Bloomberg

New Bloomberg terminal raises questions at Thomson Reuters

David Craig message
Thomson Reuters staff prepared for client questions following its main rival’s launch of a new flagship market data service. David Craig, who heads the financial & risk business that includes Reuters news agency, circulated a list of customer talking points following the announcement.

Bloomberg’s new $100 million user interface is aimed at making its flagship terminal more intuitive and easier for financial clients to search for data and news. It is part of an effort to connect with a new generation of traders who grew up on internet browsers and are more comfortable using a mouse than the company’s customised keyboard.

“Bloomberg will get press coverage and attention on this announcement, and we expect comparisons to be made to Thomson Reuters in the media,” Craig told staff on Monday. “In addition, clients may have questions.”

Craid added: “With financial & risk now into its third month as a business, we’re already delivering concrete wins for our customers.” He drew attention to print and banner advertising in the
Financial Times “demonstrating ownership of the ‘Next’ brand and providing great visibility for Thomson Reuters”. The advertisements promote Westlaw Next, a product for the group’s legal customer base.

(DIRECTIONS):
#1 According to the Bloomberg terminal article, how much did Bloomberg's new user interface cost?
#2 Why, according to the Bloomberg terminal article, did David Craig prepare Thomson Reuters staff with talking points? Answer in one to three sentences.
The data that follows comes from a separate source and is unrelated to the Bloomberg terminal article.

(SOURCE DATA):

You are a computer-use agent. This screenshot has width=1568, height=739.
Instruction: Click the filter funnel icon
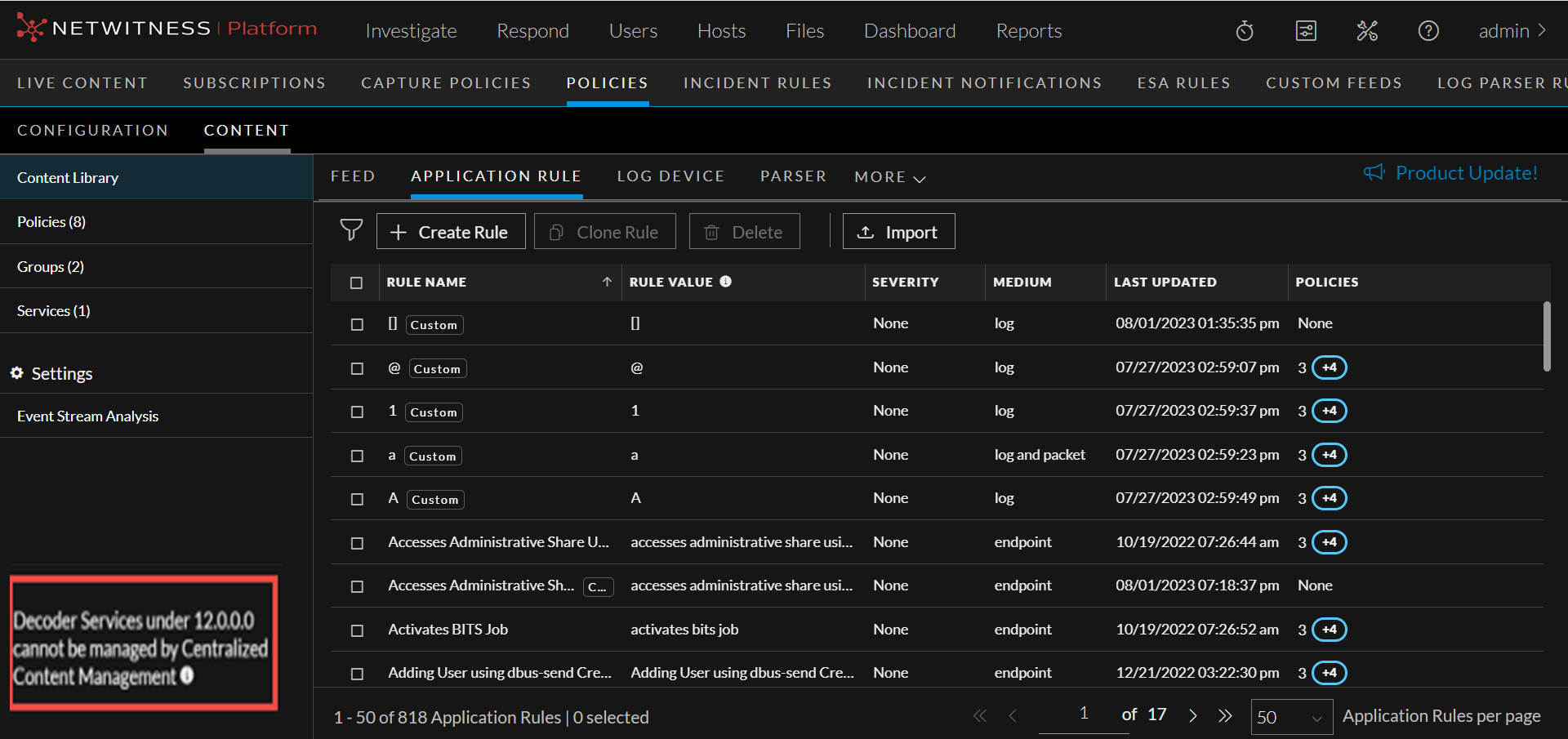[351, 231]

(ANSWERS FOR THE TASKS):
#1 $100 million.

#2 Craig expected Bloomberg's announcement to draw press coverage and attention, with the media likely comparing Bloomberg to Thomson Reuters. He also anticipated that clients might have questions.